### Text extract:
While if you interact with a cloud object store, 50 milliseconds is not even a pessimistic estimate for how long something takes to retrieve one piece of data. And in a lot of these cloud optimized designs like PMTiles or COG, you might need to make
multiple round trips to object store just to get one tile. So that's reading the header and then reading the actual tile data, or even reading multiple headers. So you're looking at easily 100 or more milliseconds to return things. So that's an order of magnitude difference from if you just run an EC2 instance and
you are just serving back a response within a couple of milliseconds. So finally, cloud optimized is definitely not the easiest way to do things either. The easiest, as many projects encounter, is just to outsource this problem.
To buy a SaaS from a vendor, there is no setup. You simply maybe get an API key and you upload your data to an external service and then they handle all that for you and you just pay them a very predictable cost. Maybe they have some sort of tiered usage or metered usage.
You pay for what you use. And in a lot of cases, it's even better because that data will be globally distributed. So you might be reading from a COG or PMTiles in a bucket, but the vendor will also integrate with something like Amazon CloudFront. So your globally distributed users are able to access that data with very low latency.

### What is required:
Rewrite the passage on cloud tile serving between "To buy a SaaS" and "very low latency.", inclusive, changing "vendor" to "provider".

### Raw data:
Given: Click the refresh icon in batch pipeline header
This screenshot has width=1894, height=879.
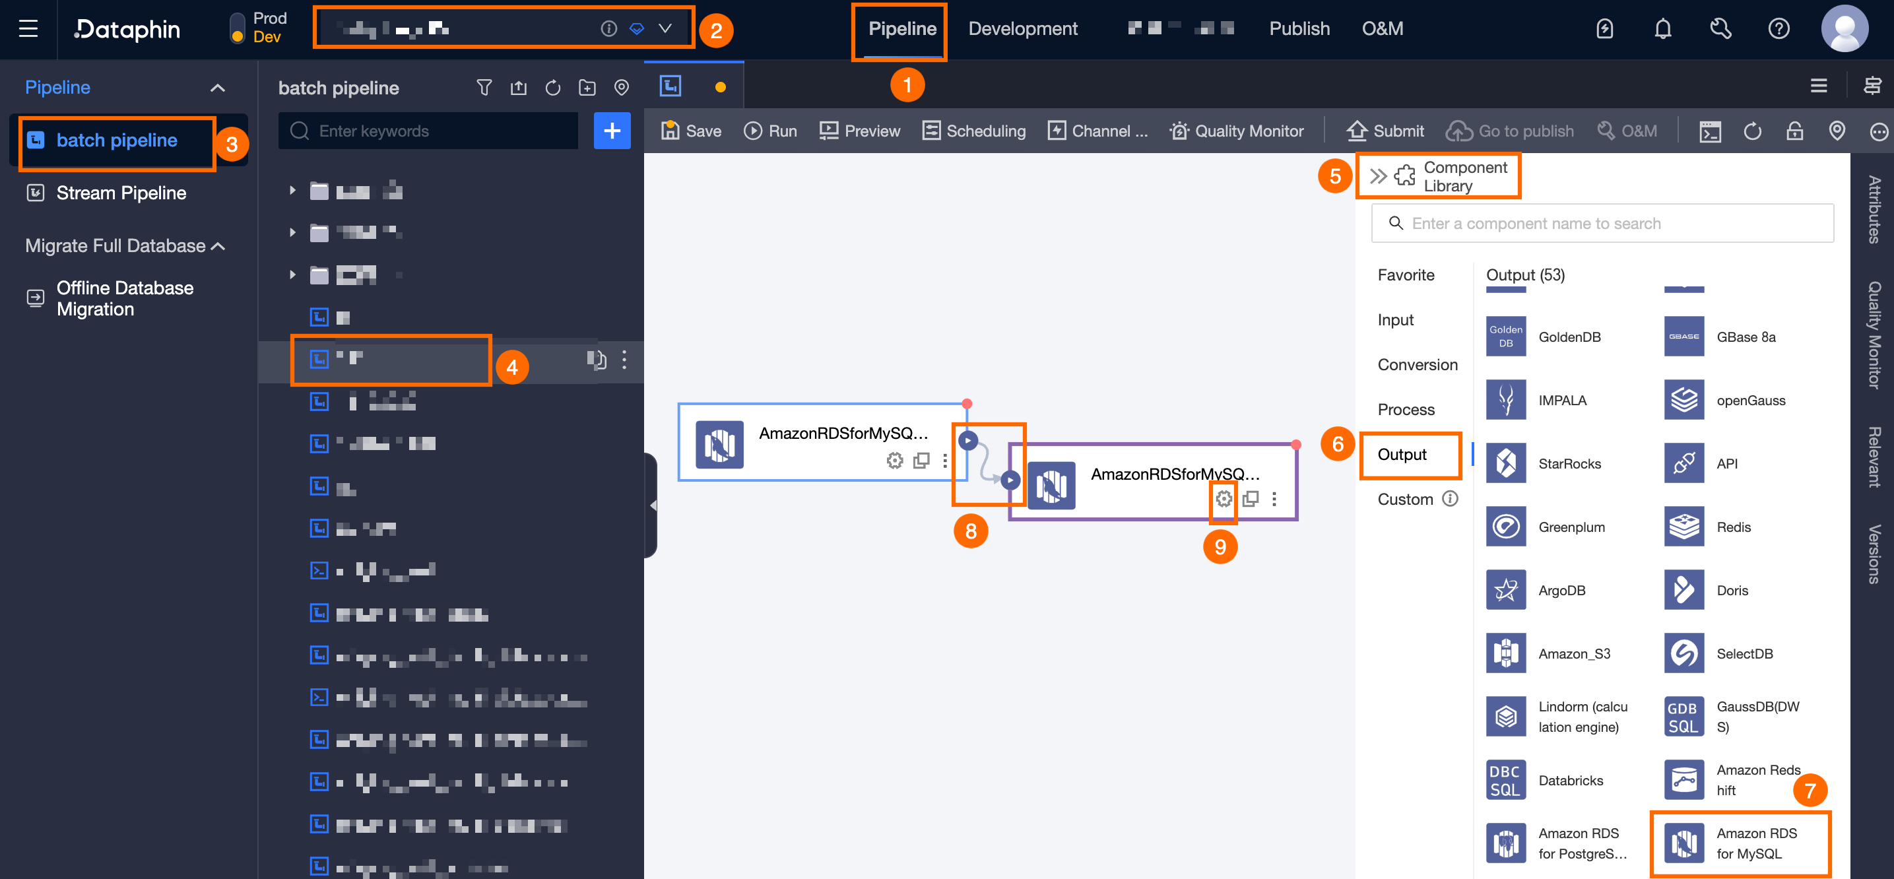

### Solution below:
To buy a SaaS from a provider, there is no setup. You simply maybe get an API key and you upload your data to an external service and then they handle all that for you and you just pay them a very predictable cost. Maybe they have some sort of tiered usage or metered usage.
You pay for what you use. And in a lot of cases, it's even better because that data will be globally distributed. So you might be reading from a COG or PMTiles in a bucket, but the provider will also integrate with something like Amazon CloudFront. So your globally distributed users are able to access that data with very low latency.